WHAT TO DO –
Reproduce the passage on fine-tuning word for word, from "We will fine-tune" to "should be trainable.".

QUOTED TEXT –

By initially freezing the convolutional layers and training only the classifier layers, we allow the classifier to learn meaningful representations based on the pre-trained features extracted by the convolutional base. Once the classifier is trained, we can unfreeze some or all of the convolutional layers and jointly fine-tune the entire network with a lower learning rate. This allows the network to update the weights of both the classifier and the convolutional base based on the specific task we are trying to solve. Let's do it!

In [18]:
# Unfreeze the top layers of the VGG16 convolutional base for fine-tuning
conv_baseV.trainable = True

for layer in conv_baseV.layers[:-4]:
    print(layer.name)
    layer.trainable = False

input_1
block1_conv1
block1_conv2
block1_pool
block2_conv1
block2_conv2
block2_pool
block3_conv1
block3_conv2
block3_conv3
block3_pool
block4_conv1
block4_conv2
block4_conv3
block4_pool


We will fine-tune the last three convolutional layers, which means all layers up to `block4_pool` should be frozen, and the layers `block5_conv1`, `block5_conv2`, and `block5_conv3` should be trainable.

Remember that:
- Earlier layers in the convolutional base encode more-generic, reusable features, whereas layers higher up encode more-specialized features. It is more valuable to fine-tune the more specialized features because they must be repurposed for our new problem. There would be fast-decreasing returns in fine-tuning lower layers.
- The more parameters we train, the more risk of overfitting. 

In [19]:
# Veryfing
for layer in conv_baseV.layers:
    print(layer.name, ' \t->', layer.trainable)

DATA SHOWN –
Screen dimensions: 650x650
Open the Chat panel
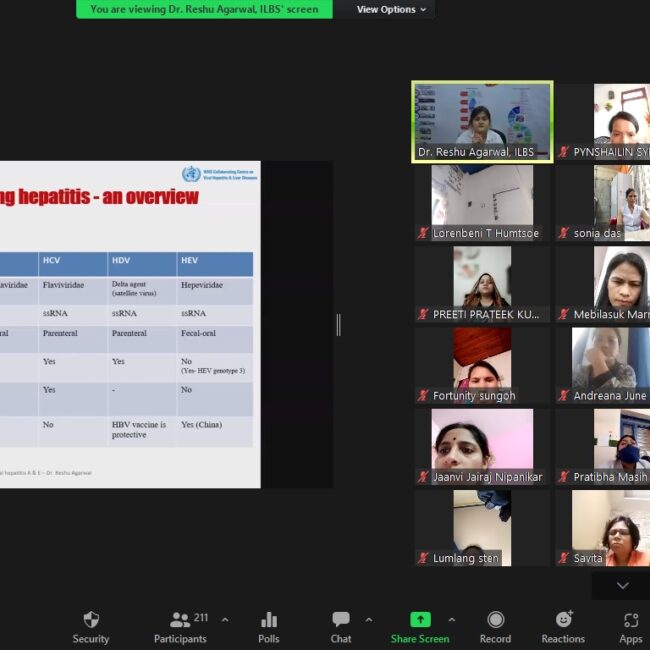tap(341, 627)
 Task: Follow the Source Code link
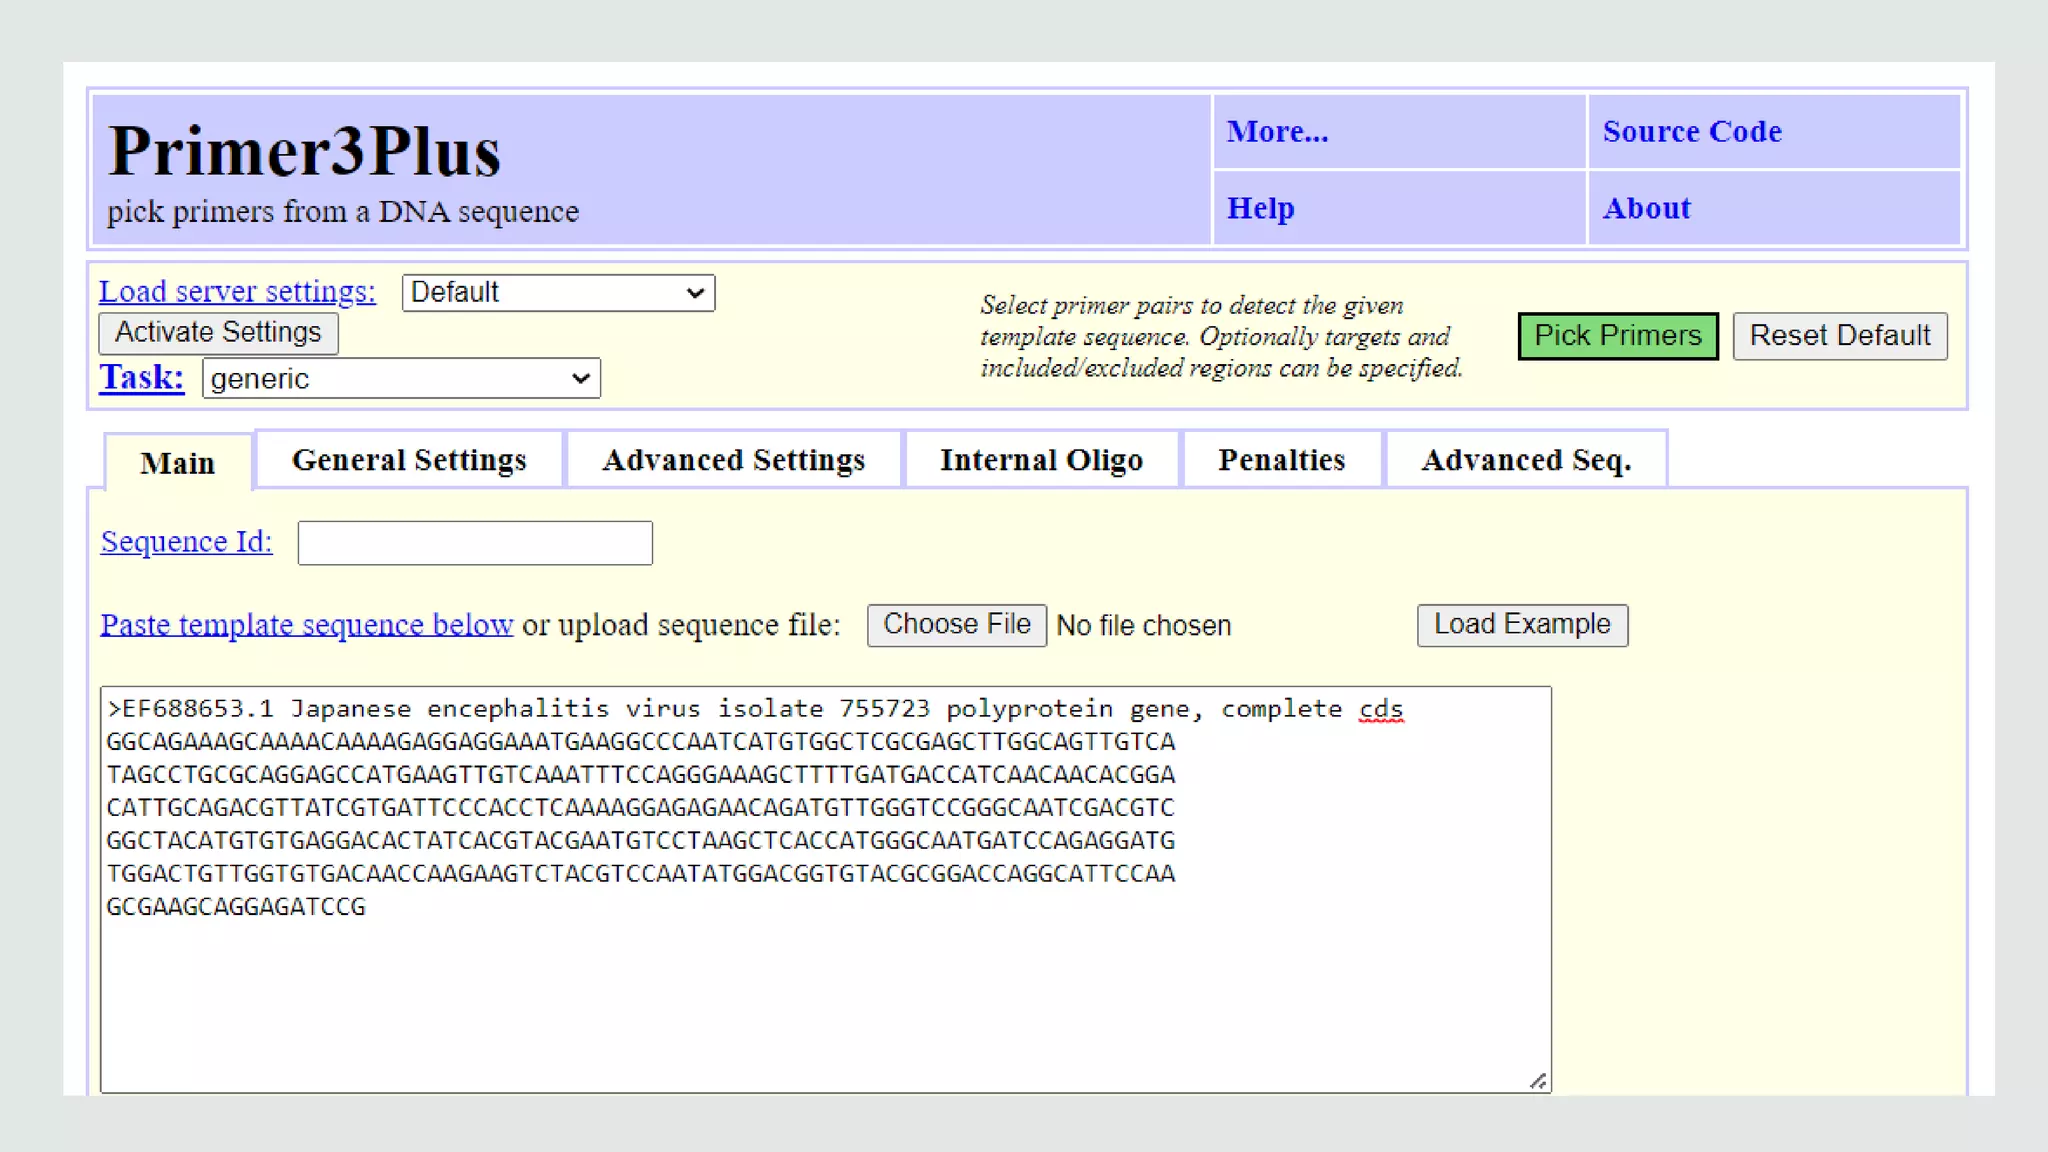coord(1691,132)
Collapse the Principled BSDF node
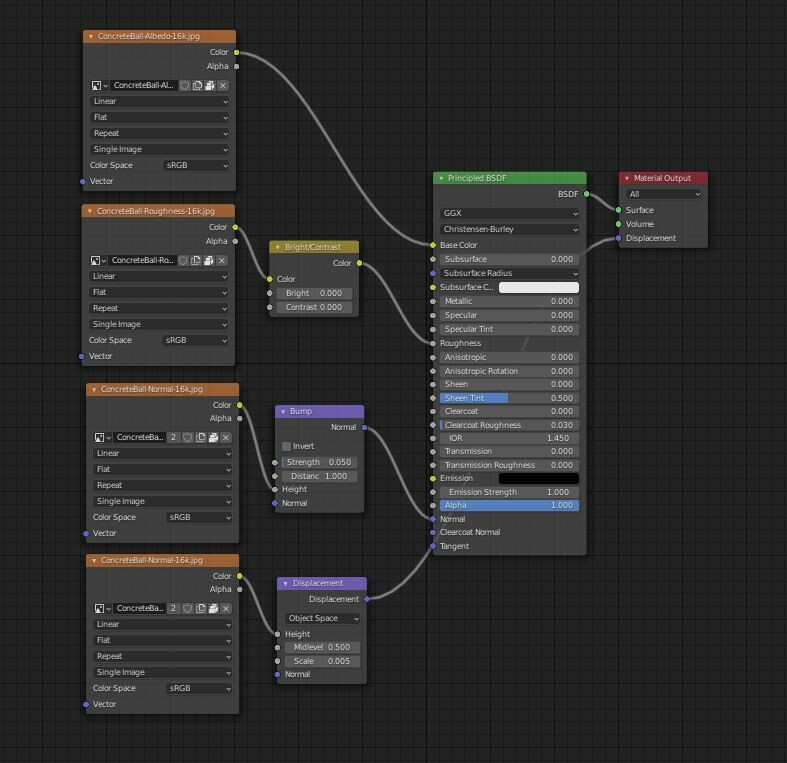The image size is (787, 763). [441, 178]
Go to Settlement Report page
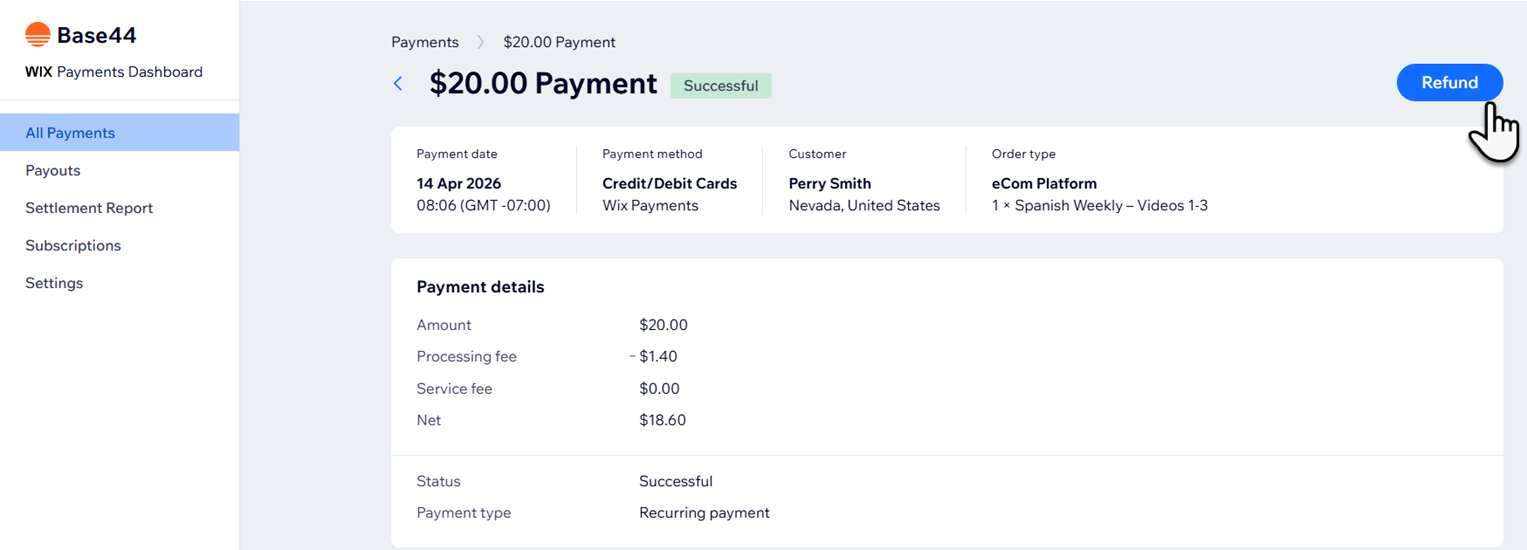This screenshot has width=1527, height=550. 89,208
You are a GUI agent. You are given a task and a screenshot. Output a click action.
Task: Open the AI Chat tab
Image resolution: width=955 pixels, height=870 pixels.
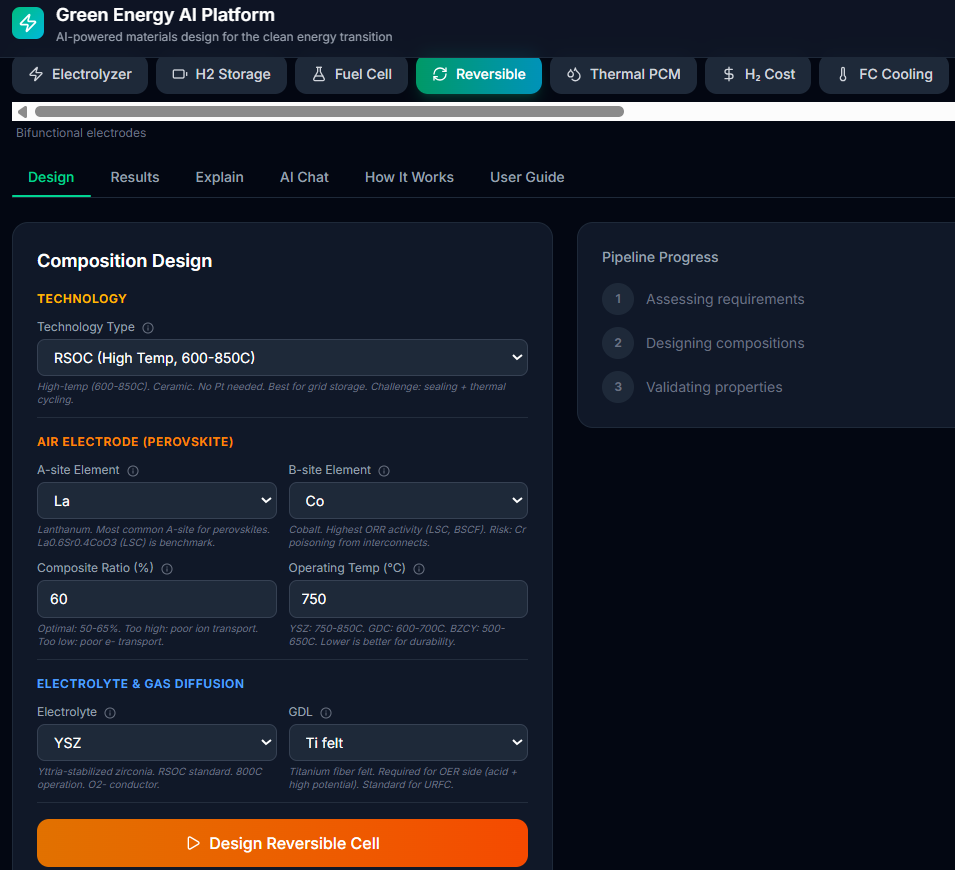coord(304,177)
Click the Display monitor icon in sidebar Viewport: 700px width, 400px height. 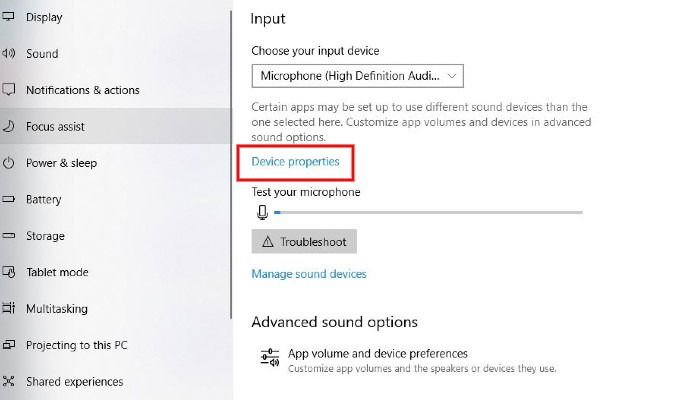coord(8,17)
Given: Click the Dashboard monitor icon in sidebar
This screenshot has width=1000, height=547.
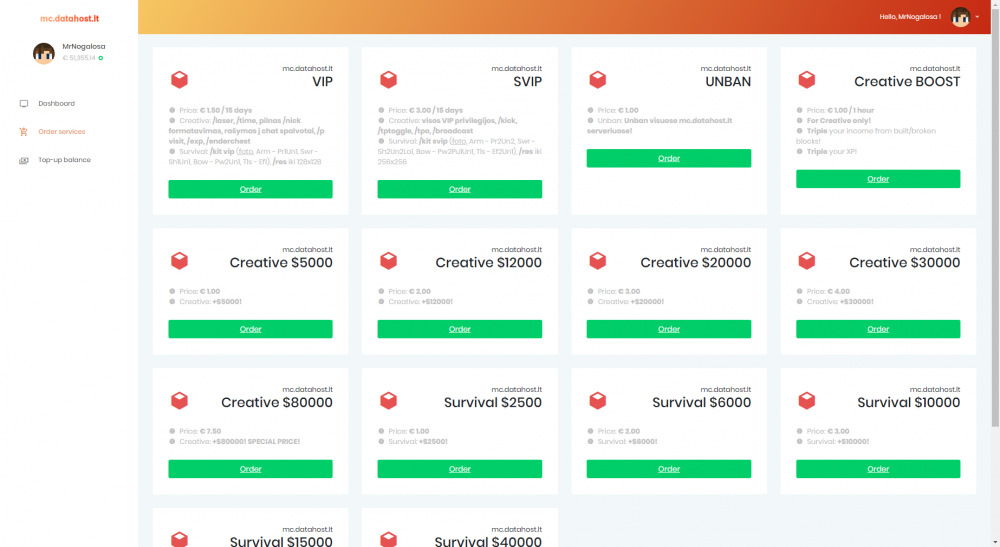Looking at the screenshot, I should coord(24,103).
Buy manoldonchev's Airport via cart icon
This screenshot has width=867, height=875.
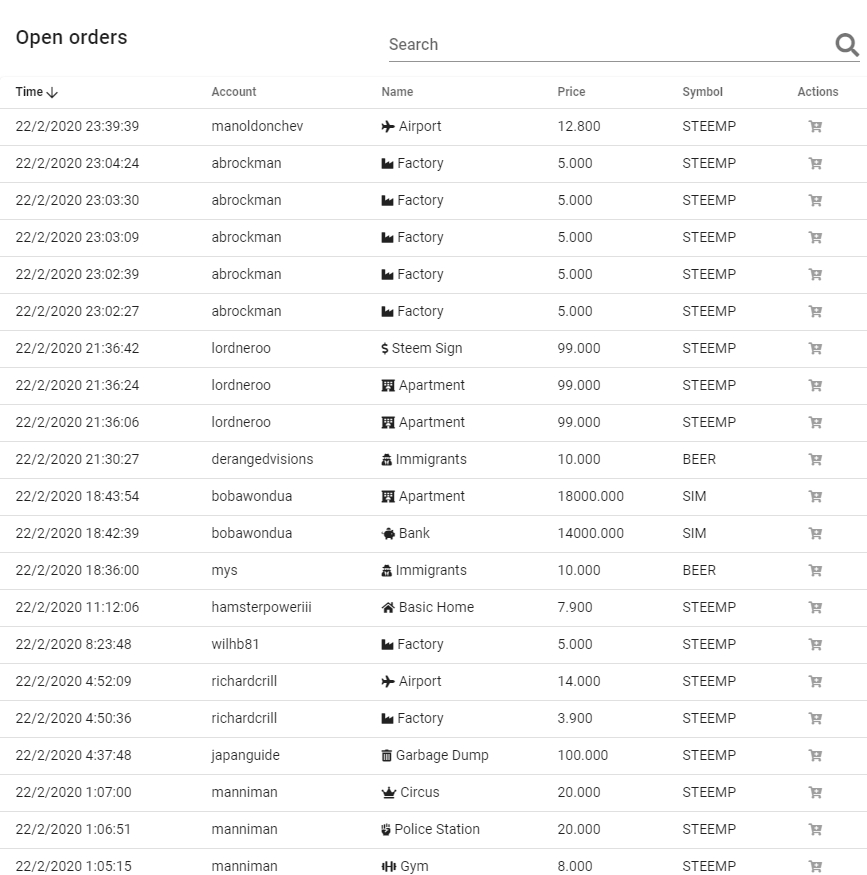[815, 127]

RESULT –
We will fine-tune the last three convolutional layers, which means all layers up to `block4_pool` should be frozen, and the layers `block5_conv1`, `block5_conv2`, and `block5_conv3` should be trainable.